- **ACTION ITEM**
Which of the lines in the data below contain the string "arrow"? Copy each of them.

Stored data entries:
=== Section Start ===

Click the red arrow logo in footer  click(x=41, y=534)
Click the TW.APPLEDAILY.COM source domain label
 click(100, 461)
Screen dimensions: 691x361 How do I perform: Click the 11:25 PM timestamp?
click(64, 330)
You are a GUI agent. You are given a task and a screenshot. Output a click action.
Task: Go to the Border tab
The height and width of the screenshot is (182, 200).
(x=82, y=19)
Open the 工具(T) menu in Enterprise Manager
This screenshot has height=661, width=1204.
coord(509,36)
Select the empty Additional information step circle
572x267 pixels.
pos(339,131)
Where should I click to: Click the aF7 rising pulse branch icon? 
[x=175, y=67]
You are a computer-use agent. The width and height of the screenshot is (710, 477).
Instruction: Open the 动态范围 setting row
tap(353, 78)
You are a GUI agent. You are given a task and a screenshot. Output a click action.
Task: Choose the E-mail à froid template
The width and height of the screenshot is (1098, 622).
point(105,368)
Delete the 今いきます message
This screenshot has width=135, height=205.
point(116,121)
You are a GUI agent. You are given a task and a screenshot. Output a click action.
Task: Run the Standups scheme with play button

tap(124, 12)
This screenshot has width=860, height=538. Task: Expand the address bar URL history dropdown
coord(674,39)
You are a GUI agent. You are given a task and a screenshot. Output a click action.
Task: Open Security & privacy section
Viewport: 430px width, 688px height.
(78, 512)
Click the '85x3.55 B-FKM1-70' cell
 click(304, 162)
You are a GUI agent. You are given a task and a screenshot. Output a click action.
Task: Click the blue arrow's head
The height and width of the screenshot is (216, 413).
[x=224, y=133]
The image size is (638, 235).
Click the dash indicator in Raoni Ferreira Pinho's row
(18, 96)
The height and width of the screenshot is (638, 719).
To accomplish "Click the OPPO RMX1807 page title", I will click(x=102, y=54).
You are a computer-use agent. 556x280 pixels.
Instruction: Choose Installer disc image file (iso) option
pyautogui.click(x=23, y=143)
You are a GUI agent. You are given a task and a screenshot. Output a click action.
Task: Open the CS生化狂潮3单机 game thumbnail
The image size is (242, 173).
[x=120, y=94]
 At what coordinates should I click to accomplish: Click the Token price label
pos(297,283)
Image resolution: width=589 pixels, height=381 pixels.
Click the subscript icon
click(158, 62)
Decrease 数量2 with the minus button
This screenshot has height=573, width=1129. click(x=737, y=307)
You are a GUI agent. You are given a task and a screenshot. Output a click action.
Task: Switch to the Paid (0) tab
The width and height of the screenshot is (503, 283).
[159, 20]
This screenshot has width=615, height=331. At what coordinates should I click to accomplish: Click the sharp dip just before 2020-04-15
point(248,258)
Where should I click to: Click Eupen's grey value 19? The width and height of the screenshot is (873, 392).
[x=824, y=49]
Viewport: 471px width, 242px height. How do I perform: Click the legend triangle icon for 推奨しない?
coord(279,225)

=== Section End ===

- **THE COMPLETED TASK**
Click the red arrow logo in footer  click(x=41, y=534)
Task: Click the blue arrow's head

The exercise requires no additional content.